--- START OF Data extract ---
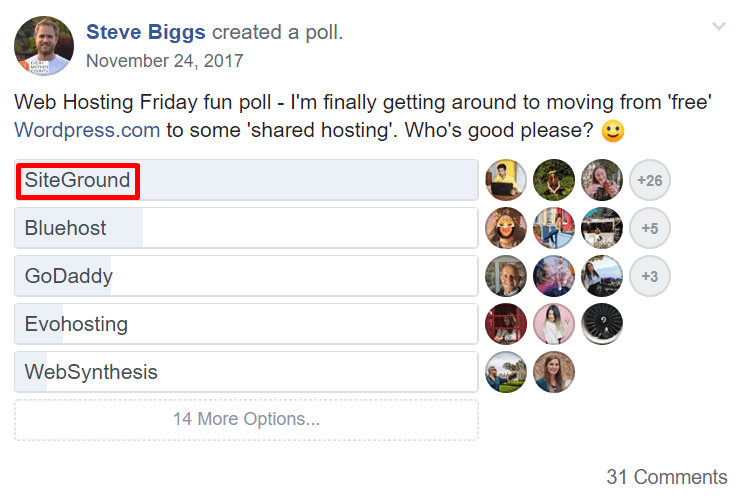Click second voter avatar next to WebSynthesis
The height and width of the screenshot is (498, 740).
pos(554,372)
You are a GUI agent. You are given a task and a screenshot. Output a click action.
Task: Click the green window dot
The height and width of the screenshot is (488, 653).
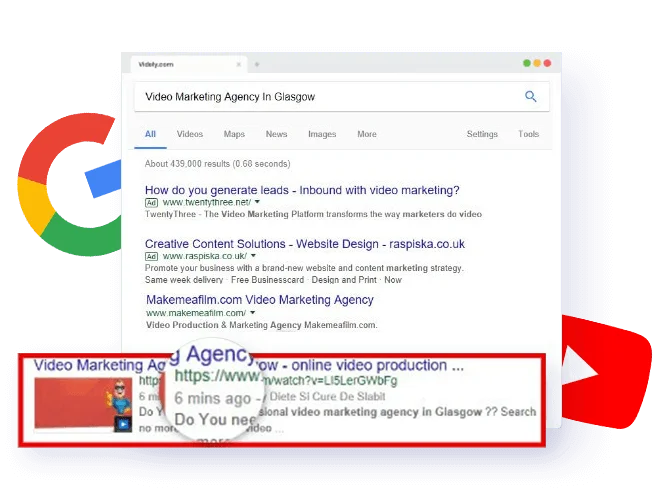(527, 63)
--- END OF Data extract ---
Aim of the task – Reproduce the records above word for word, omitting the pictures.

Result for this task –
Click second voter avatar next to WebSynthesis
The height and width of the screenshot is (498, 740).
pos(554,372)
You are a GUI agent. You are given a task and a screenshot. Output a click action.
Task: Click the green window dot
The height and width of the screenshot is (488, 653).
(527, 63)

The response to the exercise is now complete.